I've written this kind of thing
n = split(something,arr,/re/)
for(i=1;i<=n;i++) {
print arr[i]
}
so often, it's tedious. I like this better:
n = split(something,arr,/re/)
while(n--) {
print arr[i++]
}
Easier to type. And, in cases where front-to-back or back-to-front
doesn't matter, it's even simpler:
# copy a number indexed array, assuming n contains the number of
# elements
while(n--) arr2[n] = arr1[n]
And, yes,
for(i in arr1) arr2[i] = arr1[i]
works, too. But, some loops don't involve arrays. :-)
Not earth-shattering, to be sure, but when one writes a lot of AWK...
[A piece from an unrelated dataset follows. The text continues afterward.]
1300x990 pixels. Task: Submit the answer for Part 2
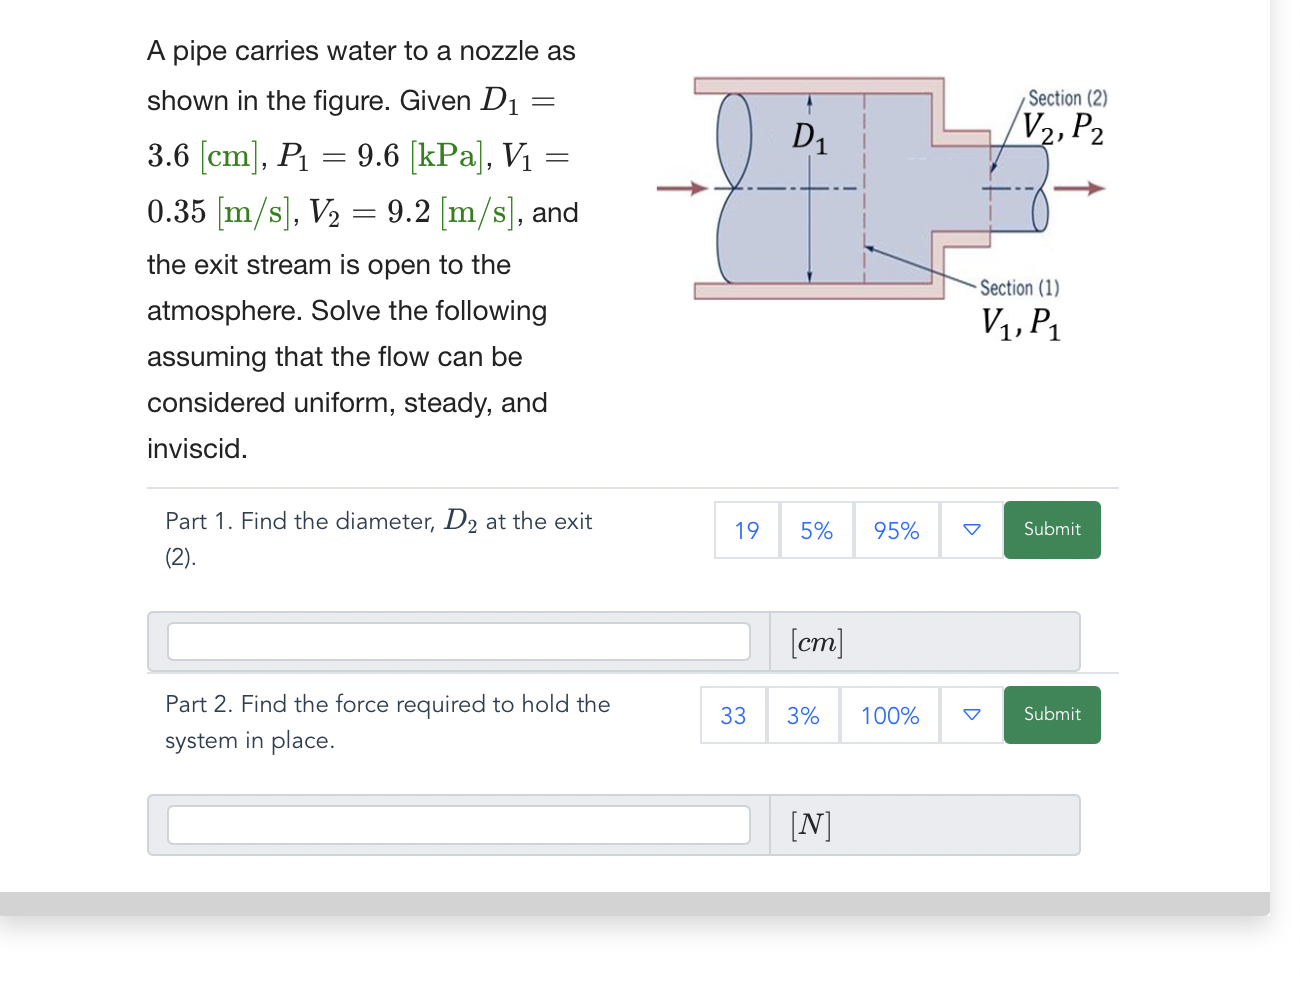click(1051, 714)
(Braces included in the first example, for completeness, in case there's
more than one line of code in the block.)
ITYM
print arr[++i]
Kinda dangerous though. If someone introduces a
for (i=1;i<=whatever;i++)
loop above the split() you'll end up trying to print the array
starting at index "whatever+1". Also, what if you need to use n again
later? It just doesn't seem worthwhile to me to sacrifice the clarity
and relative security of a "normal" loop for the brevity.
Ed.
>
>
>I've written this kind of thing
>
> n = split(something,arr,/re/)
> for(i=1;i<=n;i++) {
> print arr[i]
> }
>
>so often, it's tedious. I like this better:
>
> n = split(something,arr,/re/)
> while(n--) {
> print arr[i++]
> }
Assumes i not been used before -- use with care ;)
Grant.
--
http://bugsplatter.id.au
My response might not be on point, since you seem to have general
looping in mind, not just array index looping. But here is another
possibility with arrays:
split($0,arr,myregexp)
for (i=1; i in arr; i++) print arr[i]
The reason this is easier is that you don't have to introduce n (which
might require some thought about whether it's already in use, though
there is nothing wrong with naming discipline, e.g., narr, or n_arr),
and you don't have to shift for the <=. It's also easier to read, and
you get to print your values in order.
Keep in mind that it's much less performant...
$ time awk 'BEGIN{for(i=1;i<=1000000;i++)arr[i]=i}'
real 0m2,79s
user 0m2,42s
sys 0m0,14s
$ time awk 'BEGIN{for(i=1;i<=1000000;i++)arr[i]=i
for (i=1; i<=1000000; i++) x=i}'
real 0m3,24s
user 0m2,91s
sys 0m0,14s
$ time awk 'BEGIN{for(i=1;i<=1000000;i++)arr[i]=i
for (i=1; i in arr; i++) x=i}'
real 0m4,42s
user 0m4,02s
sys 0m0,22s
That's a net ~1.63s for the 'in' operator and ~0.45s for the '<=' operator.
Janis
That is a very good point. Interesting that I never found that to be
a bottleneck, though.
[snip: accessing array elements 1..n]
> Easier to type. And, in cases where front-to-back or back-to-front
> doesn't matter, it's even simpler:
>
> # copy a number indexed array, assuming n contains the number of
> # elements
>
> while(n--) arr2[n] = arr1[n]
Due to n being decremented before the while loop is executed, that
would address the elements from n-1 to 0 leading to the highest-
indexed element not being copied and spurious 0-indexed elements
being created in both arrays.
This works:
n = split(something,arr,/re/) + 1
while(--n) arr2[n] = arr1[n]
Maybe because you usually don't operate on really large datasets?
Or maybe other constructs you choose to use require yet more time?
You may have never nested a less performant contruct inside a loop?
...many possibilities.
Janis
...and this works also:
while(n--) arr2[n] = arr1[n]
Hermann
That would still make an assigment when n == 0, creating the 0-indexed
elements (in both arrays) which the pre-increment form avoids.
Run the following with -v pre=1 and -v pre=0 to see the effect:
awk -v pre=1 '
BEGIN {
n = split("a b c d", arr1) + 1
printf "All elements:\n"
for (i in arr1)
printf "arr1[%d] = \"%s\"\n", i, arr1[i]
if (pre)
while (--n) arr2[n] = arr1[n]
else
while (n--) arr2[n] = arr1[n]
printf "\nAll elements of both arrays after copy:\n"
for (i in arr1)
printf "arr1[%d] = \"%s\"\tarr2[%d] = \"%s\"\n", i, arr1[i], i, arr2[i]
exit
}'